● **Ausgangstext**:
In seinen Genfer Jahren lebte Mayer seine Homosexualität zunächst offen aus, wurde aber nach einer Gesetzesverschärfung 1942 wiederholt in Strafanstalten interniert und lebte bis zur Ausreise im November 1945 in Flüchtlingslagern.[3] Zu seinem 100. Geburtstag am 19. März 2007 widmete ihm das Schwule Museum Berlin eine Ausstellung unter dem Titel Außenseiter: Hans Mayer.[4]
Nach dem Ende des Zweiten Weltkrieges kehrte Mayer 1945 nach Deutschland zurück. Die US-Militärregierung ernannte ihn zum Kulturredakteur der dpa-Vorgängerin Deutsche Nachrichten-Agentur DENA und später zum politischen Chefredakteur von Radio Frankfurt. 1948 ging er mit seinem Freund Stephan Hermlin in die Sowjetische Besatzungszone (SBZ). Dort sprach er 1947 auf dem Ersten Deutschen Schriftstellerkongress in Berlin. Nach seiner Rede dort moderierte ihn Friedrich Wolf mit den Worten ab:
„Ich glaube, der Beifall beweist, dass auch ein Kurzreferat mit These und Antithese eine starke Zustimmung und innere Erregung auszulösen vermag. Wir haben ganz verschiedene Möglichkeiten in der Form, wie Dr. Hans Mayer sein Referat aufgebaut und vorgestellt hat, eine geistig kristallklare Formulierung und Zuspitzung, Gestaltung des Problems zu schaffen.“[5]
Im März 1949 hielt er die Festansprache im Deutschen Nationaltheater Weimar anlässlich Goethes 200. Geburtstags.[6] In Leipzig nahm er eine Professur für Literaturwissenschaft an und wurde zum einflussreichen Kritiker der neueren deutschen Literatur. Anders als den meisten DDR-Bürgern war es ihm möglich, zwischen der ost- und der westdeutschen Welt zu wechseln. Im Osten wirkte er durch seine Vorlesungen und Gesprächskreise, in Westdeutschland wurde er zu einem gern gesehenen Gast bei den Tagungen der Gruppe 47. Mayer stand in dieser Zeit auch mit Bertolt Brecht in Kontakt.
Ab 1956 war sein Verhältnis zu den Machthabern der DDR von immer stärker werdenden Reibereien geprägt. 1963 kehrte Mayer nach einem Verlagsbesuch in Tübingen nicht in die DDR zurück. Zwischen 1964 und 1967 moderierte er zusammen mit dem Literaturkritiker Marcel Reich-Ranicki die Rundfunk- und auch Fernsehsendung Das literarische Kaffeehaus. 1965 wurde er auf einen neu eingerichteten Lehrstuhl für deutsche Literatur an der Technischen Hochschule Hannover berufen. Diesen hatte er bis zu seiner Emeritierung 1973 inne. Mayer ließ sich aus Protest vorzeitig emeritieren, da das niedersächsische Kultusministerium sich gegen seinen von Fakultät und Senat unterstützten Vorschlag entschied, Fritz J. Raddatz als Professor für neuere und neueste Literatur zu berufen.[7] Danach lebte Mayer als Honorarprofessor in Tübingen. Im Alter verließen ihn seine Sehkräfte. Da es ihm noch möglich war, seine Texte zu diktieren, konnte er dennoch noch lange publizistisch tätig bleiben.

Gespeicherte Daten
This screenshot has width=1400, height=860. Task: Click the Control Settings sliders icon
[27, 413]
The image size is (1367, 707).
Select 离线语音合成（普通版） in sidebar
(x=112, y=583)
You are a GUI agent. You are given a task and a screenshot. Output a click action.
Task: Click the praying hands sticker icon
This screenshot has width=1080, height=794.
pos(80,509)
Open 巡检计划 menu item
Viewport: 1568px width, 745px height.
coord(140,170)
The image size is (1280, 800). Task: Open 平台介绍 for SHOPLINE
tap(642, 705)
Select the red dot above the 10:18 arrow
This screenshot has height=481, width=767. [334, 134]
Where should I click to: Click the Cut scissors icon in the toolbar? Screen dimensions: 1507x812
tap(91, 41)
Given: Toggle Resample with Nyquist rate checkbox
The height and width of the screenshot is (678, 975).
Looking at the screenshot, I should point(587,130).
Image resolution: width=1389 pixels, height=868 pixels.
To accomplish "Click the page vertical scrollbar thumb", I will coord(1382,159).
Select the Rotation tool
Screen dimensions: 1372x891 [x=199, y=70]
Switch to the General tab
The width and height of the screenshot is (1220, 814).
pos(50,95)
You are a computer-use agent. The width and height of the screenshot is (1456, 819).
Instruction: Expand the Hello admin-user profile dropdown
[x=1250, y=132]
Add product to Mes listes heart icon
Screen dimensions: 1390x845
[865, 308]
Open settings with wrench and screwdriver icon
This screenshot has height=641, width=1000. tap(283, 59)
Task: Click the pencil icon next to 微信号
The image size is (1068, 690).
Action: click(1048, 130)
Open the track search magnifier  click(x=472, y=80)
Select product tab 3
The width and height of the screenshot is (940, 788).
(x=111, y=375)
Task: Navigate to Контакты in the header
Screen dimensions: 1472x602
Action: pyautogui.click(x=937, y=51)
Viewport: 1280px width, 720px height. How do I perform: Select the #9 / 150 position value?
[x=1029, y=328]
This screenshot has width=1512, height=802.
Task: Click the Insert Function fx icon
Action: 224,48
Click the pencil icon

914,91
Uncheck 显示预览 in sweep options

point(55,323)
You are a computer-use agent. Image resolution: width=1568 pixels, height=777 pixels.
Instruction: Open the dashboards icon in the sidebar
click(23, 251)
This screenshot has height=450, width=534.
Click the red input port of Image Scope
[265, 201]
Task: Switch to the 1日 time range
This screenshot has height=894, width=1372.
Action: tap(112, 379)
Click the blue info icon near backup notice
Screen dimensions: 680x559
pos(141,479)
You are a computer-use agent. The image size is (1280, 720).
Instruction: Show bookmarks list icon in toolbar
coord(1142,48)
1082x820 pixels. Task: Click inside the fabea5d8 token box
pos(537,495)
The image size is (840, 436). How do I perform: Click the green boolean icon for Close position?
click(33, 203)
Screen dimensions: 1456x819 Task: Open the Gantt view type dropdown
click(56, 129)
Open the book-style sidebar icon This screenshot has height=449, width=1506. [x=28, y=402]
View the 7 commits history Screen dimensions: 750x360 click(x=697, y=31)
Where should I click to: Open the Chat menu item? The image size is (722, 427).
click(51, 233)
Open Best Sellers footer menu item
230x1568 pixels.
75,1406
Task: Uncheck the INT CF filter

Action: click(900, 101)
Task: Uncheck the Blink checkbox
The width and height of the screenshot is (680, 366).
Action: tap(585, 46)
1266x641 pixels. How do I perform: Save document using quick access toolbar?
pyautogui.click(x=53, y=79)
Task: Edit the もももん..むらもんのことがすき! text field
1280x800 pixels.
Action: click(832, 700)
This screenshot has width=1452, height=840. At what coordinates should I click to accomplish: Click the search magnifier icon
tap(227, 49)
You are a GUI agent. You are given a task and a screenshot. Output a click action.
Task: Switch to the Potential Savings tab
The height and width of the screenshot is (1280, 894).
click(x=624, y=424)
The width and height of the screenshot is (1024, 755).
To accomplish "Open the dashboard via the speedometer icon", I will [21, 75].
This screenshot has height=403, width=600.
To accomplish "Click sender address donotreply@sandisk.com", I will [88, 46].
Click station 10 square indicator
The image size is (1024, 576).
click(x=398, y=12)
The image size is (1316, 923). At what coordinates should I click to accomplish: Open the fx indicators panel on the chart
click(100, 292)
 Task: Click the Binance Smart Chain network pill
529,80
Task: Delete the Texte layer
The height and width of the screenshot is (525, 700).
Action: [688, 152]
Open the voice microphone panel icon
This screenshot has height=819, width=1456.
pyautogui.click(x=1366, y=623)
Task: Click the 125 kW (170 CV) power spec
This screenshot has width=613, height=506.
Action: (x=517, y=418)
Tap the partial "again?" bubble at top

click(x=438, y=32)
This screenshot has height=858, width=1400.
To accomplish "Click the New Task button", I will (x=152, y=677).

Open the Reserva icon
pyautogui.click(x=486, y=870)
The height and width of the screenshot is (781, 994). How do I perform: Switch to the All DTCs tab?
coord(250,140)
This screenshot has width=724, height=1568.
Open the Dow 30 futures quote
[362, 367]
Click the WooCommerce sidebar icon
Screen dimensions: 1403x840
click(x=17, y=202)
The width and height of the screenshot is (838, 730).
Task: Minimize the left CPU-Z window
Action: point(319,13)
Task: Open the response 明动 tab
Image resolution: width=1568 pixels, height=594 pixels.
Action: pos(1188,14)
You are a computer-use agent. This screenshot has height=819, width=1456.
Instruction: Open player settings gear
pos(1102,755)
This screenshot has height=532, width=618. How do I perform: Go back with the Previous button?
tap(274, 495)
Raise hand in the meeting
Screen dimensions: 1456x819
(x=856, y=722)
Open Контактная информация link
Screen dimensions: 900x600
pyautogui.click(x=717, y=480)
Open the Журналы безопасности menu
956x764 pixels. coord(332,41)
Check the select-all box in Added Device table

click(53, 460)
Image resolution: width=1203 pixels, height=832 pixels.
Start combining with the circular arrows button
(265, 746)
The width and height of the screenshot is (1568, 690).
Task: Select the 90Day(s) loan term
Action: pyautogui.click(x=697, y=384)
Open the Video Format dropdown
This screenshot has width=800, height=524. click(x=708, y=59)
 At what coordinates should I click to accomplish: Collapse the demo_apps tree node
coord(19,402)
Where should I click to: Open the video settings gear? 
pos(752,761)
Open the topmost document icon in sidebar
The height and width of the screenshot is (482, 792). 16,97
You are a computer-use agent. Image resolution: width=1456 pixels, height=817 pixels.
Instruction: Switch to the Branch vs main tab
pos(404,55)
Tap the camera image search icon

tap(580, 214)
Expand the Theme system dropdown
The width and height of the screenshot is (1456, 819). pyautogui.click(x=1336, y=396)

● **Arbeitsauftrag**:
Beantworten Sie die folgenden Fragen anhand des Ausgangstextes.
(a) Bis zu welchem Zeitpunkt lebte Mayer in Flüchtlingslagern?
(b) Zusammen mit wem moderierte Mayer die Sendung „Das literarische Kaffeehaus“?
(c) Wen wollte Mayer als Professor für neuere und neueste Literatur berufen lassen?

● **Musterlösung**:
(a) Bis zu seiner Ausreise im November 1945.
(b) Mit dem Literaturkritiker Marcel Reich-Ranicki.
(c) Fritz J. Raddatz.